EXERCISE REQUIREMENTS => Using the listing that follows, filter out every line lacking the string "click" and return the rest.

PROVIDED ENTRIES =>

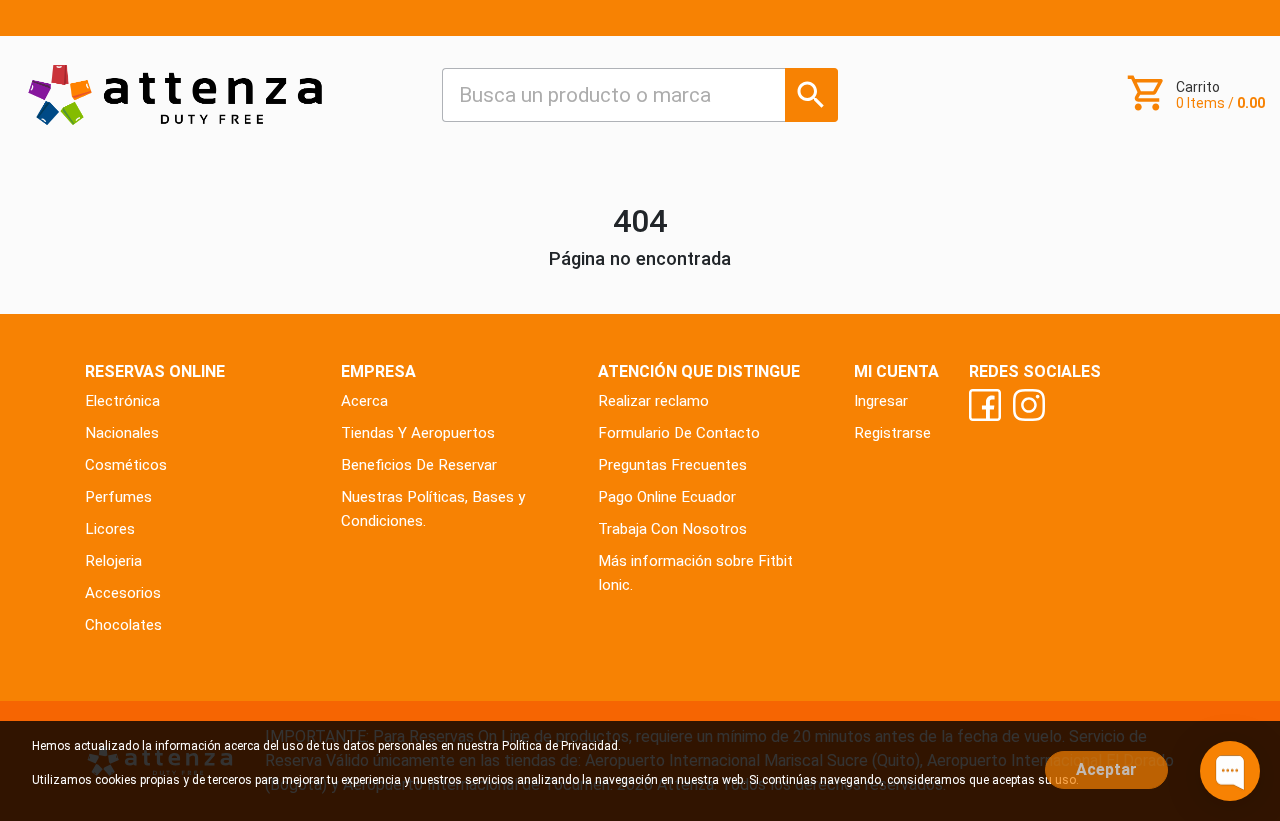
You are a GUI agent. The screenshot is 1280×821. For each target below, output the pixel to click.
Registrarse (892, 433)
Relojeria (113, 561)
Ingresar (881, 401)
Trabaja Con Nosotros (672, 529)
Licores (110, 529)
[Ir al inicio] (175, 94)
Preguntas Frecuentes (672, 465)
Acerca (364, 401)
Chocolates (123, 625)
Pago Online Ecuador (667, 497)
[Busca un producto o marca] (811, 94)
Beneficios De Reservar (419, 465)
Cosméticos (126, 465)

--

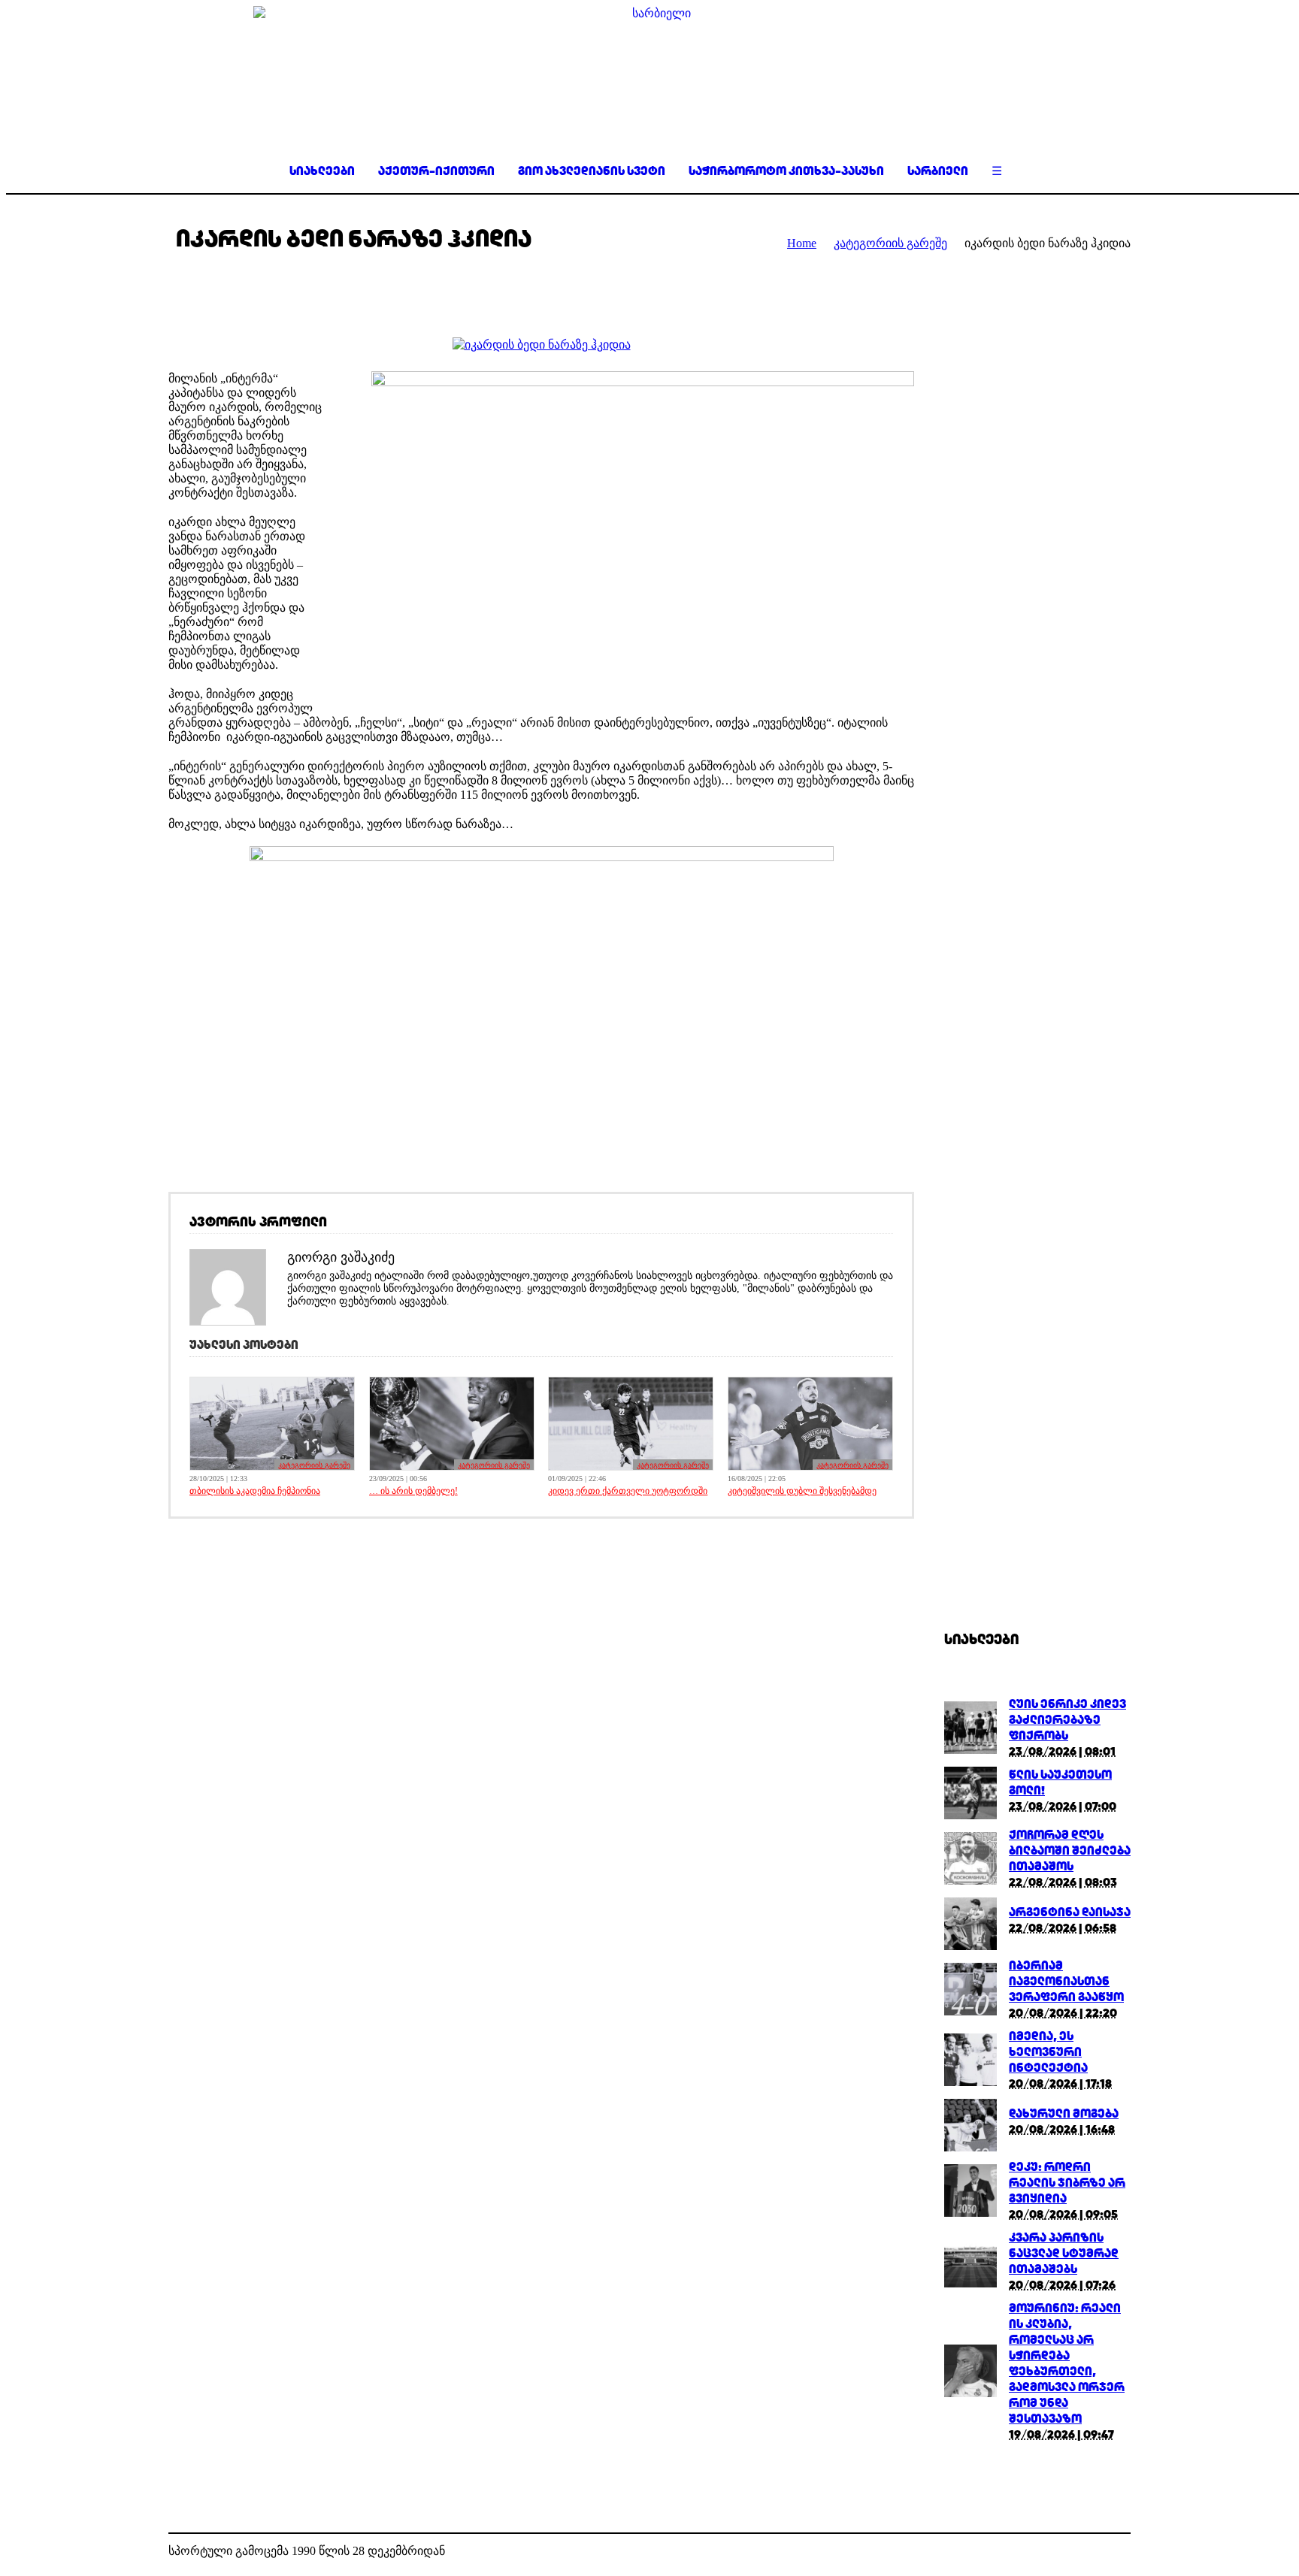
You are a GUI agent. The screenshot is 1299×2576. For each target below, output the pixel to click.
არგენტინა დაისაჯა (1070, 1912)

---

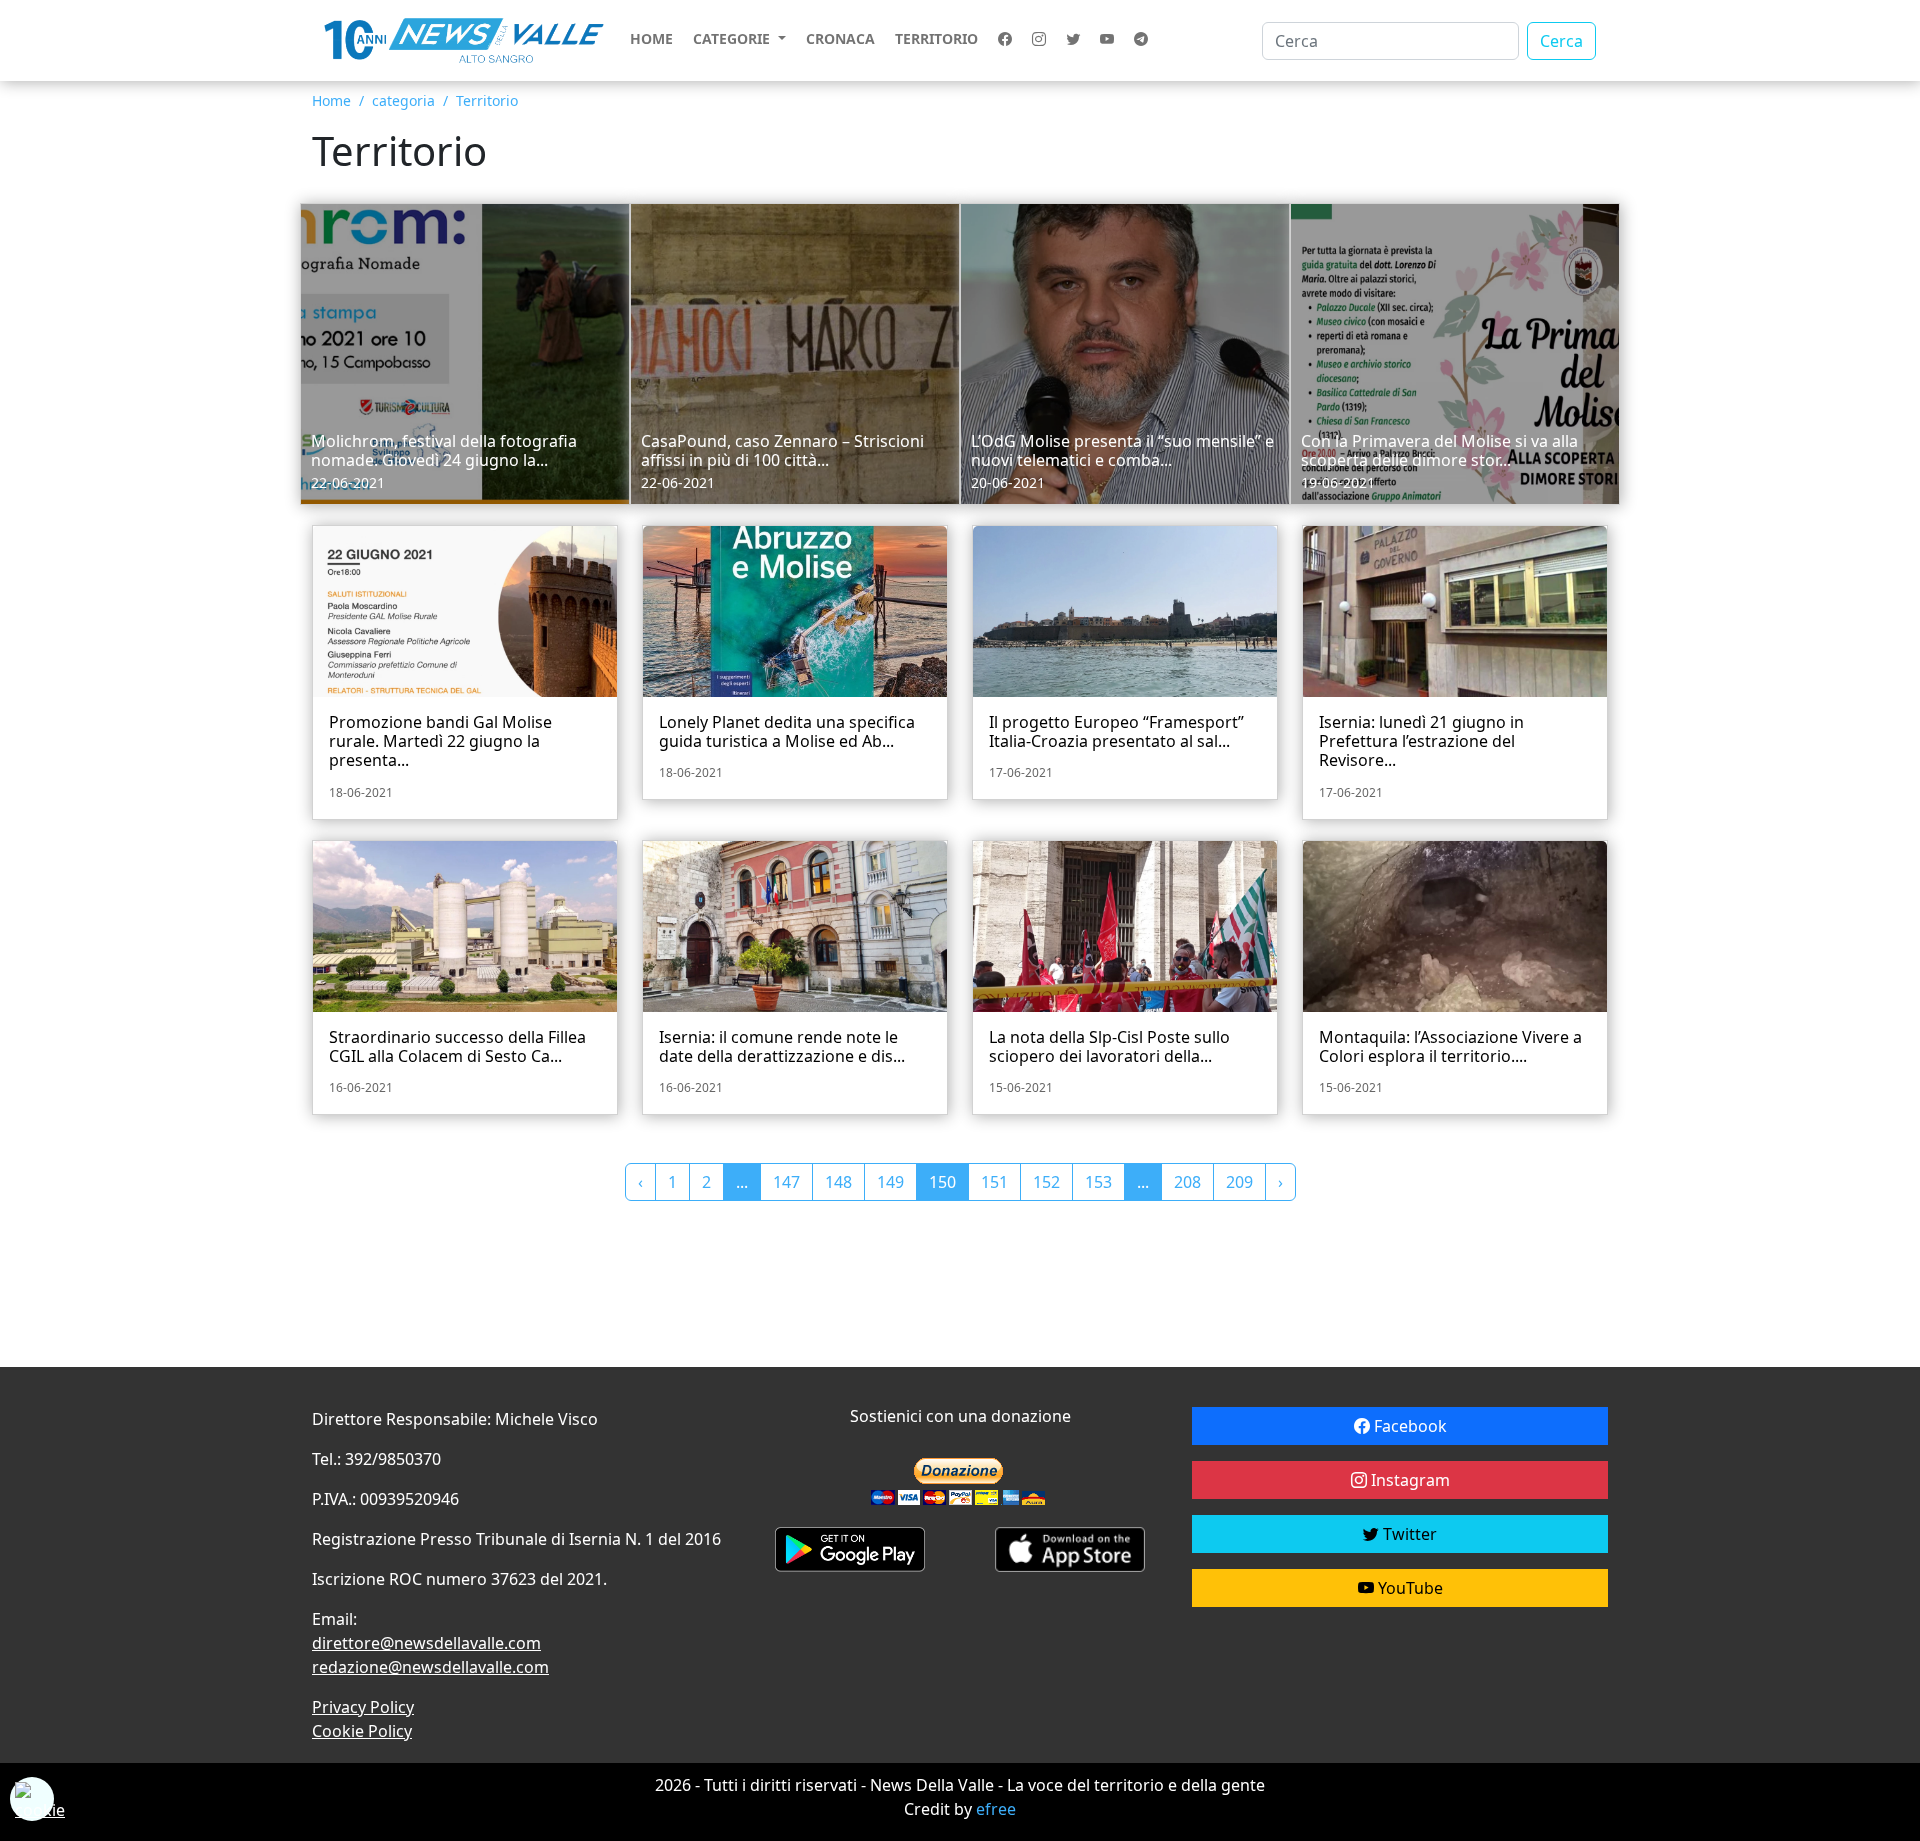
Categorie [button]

EXERCISE RESULT =>
You are a GUI agent. The screenshot is 1280×821. For each target below, output the pixel to click.
You are a GUI agent. The screenshot is 1299×2576. For each target below, output the pixel to click.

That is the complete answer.